# Dataset excerpt
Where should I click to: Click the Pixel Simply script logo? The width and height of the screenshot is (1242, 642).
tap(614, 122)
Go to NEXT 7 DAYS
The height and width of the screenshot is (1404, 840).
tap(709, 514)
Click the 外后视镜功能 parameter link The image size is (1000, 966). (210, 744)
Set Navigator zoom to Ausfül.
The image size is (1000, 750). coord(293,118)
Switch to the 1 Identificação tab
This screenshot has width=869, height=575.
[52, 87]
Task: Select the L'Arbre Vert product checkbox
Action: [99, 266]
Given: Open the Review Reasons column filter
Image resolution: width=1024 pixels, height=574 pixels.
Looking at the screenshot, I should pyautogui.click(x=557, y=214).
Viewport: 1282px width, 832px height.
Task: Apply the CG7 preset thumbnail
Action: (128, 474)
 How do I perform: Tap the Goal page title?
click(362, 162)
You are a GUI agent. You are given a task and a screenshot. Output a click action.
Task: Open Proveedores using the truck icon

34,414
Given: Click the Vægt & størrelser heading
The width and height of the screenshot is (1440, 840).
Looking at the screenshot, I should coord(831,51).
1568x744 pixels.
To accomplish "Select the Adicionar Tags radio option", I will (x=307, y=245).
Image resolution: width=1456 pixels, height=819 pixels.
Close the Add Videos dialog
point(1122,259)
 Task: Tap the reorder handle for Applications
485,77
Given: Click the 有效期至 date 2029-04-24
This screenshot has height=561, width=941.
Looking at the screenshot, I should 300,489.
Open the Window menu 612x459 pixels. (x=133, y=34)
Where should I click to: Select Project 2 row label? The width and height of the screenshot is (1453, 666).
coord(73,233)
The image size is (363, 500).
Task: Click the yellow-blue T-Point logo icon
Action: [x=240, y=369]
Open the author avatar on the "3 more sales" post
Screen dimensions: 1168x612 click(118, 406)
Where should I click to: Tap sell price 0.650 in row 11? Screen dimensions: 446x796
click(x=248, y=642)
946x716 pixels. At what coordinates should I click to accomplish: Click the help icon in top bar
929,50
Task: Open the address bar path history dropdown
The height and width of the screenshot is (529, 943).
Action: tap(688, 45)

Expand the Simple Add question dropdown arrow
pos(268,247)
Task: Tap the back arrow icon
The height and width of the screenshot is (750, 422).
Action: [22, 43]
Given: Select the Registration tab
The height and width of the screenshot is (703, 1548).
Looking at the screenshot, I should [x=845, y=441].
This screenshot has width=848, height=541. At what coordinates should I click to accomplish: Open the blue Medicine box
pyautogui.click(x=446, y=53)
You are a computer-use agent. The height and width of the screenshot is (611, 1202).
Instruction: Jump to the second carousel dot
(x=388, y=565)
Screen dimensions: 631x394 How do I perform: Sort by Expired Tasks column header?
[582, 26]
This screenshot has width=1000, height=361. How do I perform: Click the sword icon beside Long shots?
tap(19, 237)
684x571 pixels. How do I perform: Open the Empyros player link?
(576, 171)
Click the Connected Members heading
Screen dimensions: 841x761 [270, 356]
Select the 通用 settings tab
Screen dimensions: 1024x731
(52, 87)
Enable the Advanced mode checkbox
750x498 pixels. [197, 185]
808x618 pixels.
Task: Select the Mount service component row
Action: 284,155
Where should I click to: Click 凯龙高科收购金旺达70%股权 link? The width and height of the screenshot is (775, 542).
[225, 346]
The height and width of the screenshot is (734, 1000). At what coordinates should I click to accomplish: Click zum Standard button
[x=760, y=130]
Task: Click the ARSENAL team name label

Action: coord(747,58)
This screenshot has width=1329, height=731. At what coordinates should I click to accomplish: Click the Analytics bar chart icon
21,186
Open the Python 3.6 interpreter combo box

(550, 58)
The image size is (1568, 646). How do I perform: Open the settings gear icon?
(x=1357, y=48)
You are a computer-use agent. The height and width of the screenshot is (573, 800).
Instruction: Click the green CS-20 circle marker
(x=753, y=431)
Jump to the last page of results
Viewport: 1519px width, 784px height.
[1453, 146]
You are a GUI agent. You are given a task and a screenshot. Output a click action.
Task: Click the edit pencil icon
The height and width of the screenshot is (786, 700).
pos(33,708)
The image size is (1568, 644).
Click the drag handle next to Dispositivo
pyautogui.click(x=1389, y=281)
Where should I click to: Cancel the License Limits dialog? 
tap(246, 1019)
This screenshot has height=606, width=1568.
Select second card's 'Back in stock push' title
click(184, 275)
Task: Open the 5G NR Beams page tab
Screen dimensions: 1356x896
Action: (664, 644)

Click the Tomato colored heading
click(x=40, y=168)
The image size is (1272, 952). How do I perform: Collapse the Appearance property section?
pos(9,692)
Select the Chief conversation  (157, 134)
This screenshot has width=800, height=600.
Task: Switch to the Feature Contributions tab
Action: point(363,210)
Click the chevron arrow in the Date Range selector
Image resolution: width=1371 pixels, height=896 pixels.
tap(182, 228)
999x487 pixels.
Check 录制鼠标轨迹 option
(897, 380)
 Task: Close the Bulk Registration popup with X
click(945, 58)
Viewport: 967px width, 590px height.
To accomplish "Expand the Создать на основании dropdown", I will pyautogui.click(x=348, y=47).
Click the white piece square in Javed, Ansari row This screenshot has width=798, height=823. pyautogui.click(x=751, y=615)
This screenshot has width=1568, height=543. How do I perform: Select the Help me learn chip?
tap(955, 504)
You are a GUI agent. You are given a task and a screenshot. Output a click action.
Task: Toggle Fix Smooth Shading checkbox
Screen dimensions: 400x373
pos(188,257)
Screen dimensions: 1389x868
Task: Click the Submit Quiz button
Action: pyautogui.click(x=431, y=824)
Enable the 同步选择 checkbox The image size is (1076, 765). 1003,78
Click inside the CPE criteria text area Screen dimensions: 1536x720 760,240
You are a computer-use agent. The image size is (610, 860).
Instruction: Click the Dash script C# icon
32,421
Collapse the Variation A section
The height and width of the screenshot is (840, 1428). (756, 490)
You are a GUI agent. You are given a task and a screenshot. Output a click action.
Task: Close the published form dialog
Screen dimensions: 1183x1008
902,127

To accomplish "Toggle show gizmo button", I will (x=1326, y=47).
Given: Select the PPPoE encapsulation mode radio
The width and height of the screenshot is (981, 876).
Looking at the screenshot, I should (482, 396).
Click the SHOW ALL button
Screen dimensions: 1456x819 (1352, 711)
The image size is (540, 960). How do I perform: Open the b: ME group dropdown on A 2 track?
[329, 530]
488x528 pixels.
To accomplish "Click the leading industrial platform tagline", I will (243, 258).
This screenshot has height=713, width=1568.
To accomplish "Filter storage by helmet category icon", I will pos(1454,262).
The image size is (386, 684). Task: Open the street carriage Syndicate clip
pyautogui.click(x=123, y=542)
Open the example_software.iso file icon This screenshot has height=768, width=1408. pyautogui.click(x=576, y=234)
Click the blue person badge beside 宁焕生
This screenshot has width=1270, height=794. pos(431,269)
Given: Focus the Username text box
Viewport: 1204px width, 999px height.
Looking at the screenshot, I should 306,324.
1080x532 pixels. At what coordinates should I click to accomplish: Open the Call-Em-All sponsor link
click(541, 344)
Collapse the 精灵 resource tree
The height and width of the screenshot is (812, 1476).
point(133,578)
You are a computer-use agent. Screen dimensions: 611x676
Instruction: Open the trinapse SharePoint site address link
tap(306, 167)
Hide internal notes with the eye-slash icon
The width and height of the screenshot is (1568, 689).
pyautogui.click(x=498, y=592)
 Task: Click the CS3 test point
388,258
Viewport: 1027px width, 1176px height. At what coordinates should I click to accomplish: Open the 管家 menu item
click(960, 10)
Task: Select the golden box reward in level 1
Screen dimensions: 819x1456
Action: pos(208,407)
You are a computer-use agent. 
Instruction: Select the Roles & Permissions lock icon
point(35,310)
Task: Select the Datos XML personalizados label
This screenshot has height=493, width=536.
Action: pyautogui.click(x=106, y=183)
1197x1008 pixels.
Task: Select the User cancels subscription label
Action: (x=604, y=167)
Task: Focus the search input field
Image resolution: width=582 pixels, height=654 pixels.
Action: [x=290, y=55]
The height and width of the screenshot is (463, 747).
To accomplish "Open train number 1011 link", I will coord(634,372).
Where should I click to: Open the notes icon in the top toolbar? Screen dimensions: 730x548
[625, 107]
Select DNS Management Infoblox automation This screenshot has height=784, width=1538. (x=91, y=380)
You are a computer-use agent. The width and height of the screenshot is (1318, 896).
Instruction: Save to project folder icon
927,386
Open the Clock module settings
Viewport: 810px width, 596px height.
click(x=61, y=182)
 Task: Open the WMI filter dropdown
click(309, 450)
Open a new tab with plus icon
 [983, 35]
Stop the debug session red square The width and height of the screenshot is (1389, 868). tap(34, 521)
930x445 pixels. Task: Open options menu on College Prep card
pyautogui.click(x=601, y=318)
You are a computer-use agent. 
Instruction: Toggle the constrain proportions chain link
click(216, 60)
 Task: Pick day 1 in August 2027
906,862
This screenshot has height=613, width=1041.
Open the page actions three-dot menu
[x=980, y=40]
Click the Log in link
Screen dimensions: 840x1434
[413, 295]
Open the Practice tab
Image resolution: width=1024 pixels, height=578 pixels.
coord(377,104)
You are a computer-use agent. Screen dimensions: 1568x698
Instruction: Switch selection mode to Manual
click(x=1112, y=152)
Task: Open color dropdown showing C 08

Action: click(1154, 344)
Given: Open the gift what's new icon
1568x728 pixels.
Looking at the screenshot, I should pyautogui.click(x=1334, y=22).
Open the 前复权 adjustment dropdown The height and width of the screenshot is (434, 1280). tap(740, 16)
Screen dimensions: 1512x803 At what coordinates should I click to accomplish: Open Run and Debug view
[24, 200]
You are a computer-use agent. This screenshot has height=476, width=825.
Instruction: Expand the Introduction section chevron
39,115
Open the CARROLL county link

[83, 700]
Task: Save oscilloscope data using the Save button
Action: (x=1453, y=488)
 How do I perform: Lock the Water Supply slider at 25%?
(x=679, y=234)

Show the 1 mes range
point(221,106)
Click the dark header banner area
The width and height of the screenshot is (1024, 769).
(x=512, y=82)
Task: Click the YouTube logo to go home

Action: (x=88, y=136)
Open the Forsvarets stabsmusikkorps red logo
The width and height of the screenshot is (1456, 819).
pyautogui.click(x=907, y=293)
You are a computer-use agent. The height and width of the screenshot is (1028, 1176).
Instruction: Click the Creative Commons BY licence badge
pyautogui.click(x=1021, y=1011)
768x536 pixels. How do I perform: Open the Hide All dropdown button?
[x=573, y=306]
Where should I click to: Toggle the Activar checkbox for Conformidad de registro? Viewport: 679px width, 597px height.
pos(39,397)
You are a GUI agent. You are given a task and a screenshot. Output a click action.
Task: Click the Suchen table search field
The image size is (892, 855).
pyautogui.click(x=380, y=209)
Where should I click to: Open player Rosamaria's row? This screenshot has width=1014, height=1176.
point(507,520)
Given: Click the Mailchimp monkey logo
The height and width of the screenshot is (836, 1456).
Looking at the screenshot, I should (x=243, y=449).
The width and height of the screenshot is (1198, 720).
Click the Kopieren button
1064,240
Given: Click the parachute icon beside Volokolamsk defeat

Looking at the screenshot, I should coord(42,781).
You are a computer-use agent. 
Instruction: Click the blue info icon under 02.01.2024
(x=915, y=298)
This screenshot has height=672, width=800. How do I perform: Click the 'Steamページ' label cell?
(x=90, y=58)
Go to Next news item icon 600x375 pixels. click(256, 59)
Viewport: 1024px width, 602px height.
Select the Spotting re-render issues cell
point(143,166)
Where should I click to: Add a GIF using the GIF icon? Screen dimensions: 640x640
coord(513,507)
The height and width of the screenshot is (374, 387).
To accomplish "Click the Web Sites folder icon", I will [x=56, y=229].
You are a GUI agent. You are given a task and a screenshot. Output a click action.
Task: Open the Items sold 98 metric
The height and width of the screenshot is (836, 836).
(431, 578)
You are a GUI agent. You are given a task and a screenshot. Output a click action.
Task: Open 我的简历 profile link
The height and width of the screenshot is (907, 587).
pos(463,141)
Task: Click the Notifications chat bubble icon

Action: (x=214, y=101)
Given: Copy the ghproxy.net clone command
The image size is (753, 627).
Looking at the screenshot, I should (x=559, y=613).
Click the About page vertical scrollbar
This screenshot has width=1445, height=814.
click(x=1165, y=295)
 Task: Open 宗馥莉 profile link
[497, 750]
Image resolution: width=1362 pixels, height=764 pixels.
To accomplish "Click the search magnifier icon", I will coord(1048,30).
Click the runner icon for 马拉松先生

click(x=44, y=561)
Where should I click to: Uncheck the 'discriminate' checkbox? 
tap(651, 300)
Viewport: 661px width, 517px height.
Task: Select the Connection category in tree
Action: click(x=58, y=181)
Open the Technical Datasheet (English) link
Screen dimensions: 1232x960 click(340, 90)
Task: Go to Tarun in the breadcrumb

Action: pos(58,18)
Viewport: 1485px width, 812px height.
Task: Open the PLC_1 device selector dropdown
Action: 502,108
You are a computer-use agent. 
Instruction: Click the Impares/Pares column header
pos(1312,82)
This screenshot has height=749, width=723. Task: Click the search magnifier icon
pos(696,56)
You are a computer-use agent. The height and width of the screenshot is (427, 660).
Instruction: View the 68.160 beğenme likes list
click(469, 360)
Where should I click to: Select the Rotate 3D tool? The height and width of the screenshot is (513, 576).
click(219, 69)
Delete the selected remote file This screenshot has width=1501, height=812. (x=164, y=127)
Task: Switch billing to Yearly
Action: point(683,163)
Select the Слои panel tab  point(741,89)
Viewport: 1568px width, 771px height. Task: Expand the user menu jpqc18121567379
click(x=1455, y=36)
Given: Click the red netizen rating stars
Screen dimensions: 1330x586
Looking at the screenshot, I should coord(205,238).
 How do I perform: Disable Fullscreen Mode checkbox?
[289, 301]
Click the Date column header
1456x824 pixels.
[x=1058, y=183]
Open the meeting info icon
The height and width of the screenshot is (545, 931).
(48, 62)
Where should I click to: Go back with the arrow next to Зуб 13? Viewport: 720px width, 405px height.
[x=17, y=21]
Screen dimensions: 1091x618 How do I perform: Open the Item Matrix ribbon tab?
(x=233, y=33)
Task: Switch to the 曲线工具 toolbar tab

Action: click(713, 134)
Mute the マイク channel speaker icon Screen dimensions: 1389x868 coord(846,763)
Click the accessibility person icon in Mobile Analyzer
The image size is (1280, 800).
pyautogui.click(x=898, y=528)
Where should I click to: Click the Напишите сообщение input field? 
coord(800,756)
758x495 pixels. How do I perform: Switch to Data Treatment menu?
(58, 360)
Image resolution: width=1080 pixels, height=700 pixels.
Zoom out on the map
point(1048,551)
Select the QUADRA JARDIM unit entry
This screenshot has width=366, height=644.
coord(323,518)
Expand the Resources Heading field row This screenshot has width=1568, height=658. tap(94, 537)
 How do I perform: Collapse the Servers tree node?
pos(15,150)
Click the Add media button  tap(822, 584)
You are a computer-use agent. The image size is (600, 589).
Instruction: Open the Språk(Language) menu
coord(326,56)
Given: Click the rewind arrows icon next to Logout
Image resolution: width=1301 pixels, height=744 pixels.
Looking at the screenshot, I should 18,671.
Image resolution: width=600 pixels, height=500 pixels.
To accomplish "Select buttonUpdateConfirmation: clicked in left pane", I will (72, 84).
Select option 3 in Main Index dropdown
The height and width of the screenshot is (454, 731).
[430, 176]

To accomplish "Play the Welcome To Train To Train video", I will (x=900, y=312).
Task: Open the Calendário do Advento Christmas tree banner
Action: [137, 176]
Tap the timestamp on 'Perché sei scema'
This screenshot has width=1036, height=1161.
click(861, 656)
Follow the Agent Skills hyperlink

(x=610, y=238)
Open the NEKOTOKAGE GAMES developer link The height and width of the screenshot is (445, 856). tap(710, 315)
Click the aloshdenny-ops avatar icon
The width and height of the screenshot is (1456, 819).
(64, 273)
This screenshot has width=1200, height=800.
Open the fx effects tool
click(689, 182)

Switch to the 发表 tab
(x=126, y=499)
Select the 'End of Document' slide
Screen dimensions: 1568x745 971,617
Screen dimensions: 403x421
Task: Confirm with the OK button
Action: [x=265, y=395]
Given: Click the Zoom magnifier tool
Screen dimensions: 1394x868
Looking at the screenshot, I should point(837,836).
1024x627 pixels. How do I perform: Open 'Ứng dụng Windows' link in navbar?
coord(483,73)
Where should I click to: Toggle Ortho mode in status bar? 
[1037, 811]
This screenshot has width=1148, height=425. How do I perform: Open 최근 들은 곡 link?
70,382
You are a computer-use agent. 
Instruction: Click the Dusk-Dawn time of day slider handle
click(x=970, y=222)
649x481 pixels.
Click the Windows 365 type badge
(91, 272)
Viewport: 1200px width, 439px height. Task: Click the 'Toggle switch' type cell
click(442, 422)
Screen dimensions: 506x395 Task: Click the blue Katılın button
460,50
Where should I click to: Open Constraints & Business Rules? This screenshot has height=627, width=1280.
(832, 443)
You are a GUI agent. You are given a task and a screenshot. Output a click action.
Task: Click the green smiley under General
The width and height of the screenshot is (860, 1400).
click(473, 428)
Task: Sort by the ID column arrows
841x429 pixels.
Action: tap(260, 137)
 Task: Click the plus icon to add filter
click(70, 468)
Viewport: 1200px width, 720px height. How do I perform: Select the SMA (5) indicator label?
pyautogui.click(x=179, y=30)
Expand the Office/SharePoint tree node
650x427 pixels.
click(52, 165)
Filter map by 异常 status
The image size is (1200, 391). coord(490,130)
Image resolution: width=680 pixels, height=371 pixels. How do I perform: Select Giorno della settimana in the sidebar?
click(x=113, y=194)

# WORK TO COMPLETE
Repeat, verbatim, the rows from the line with "Task: Tap the reorder" to the line with "Looking at the screenshot, I should [x=845, y=441].".

# FULL RESPONSE
 Task: Tap the reorder handle for Applications
485,77
Given: Click the 有效期至 date 2029-04-24
This screenshot has height=561, width=941.
Looking at the screenshot, I should 300,489.
Open the Window menu 612x459 pixels. (x=133, y=34)
Where should I click to: Select Project 2 row label? The width and height of the screenshot is (1453, 666).
coord(73,233)
The image size is (363, 500).
Task: Click the yellow-blue T-Point logo icon
Action: [x=240, y=369]
Open the author avatar on the "3 more sales" post
Screen dimensions: 1168x612 click(118, 406)
Where should I click to: Tap sell price 0.650 in row 11? Screen dimensions: 446x796
click(x=248, y=642)
946x716 pixels. At what coordinates should I click to accomplish: Click the help icon in top bar
929,50
Task: Open the address bar path history dropdown
The height and width of the screenshot is (529, 943).
Action: tap(688, 45)

Expand the Simple Add question dropdown arrow
pos(268,247)
Task: Tap the back arrow icon
The height and width of the screenshot is (750, 422).
Action: [22, 43]
Given: Select the Registration tab
The height and width of the screenshot is (703, 1548).
Looking at the screenshot, I should [x=845, y=441].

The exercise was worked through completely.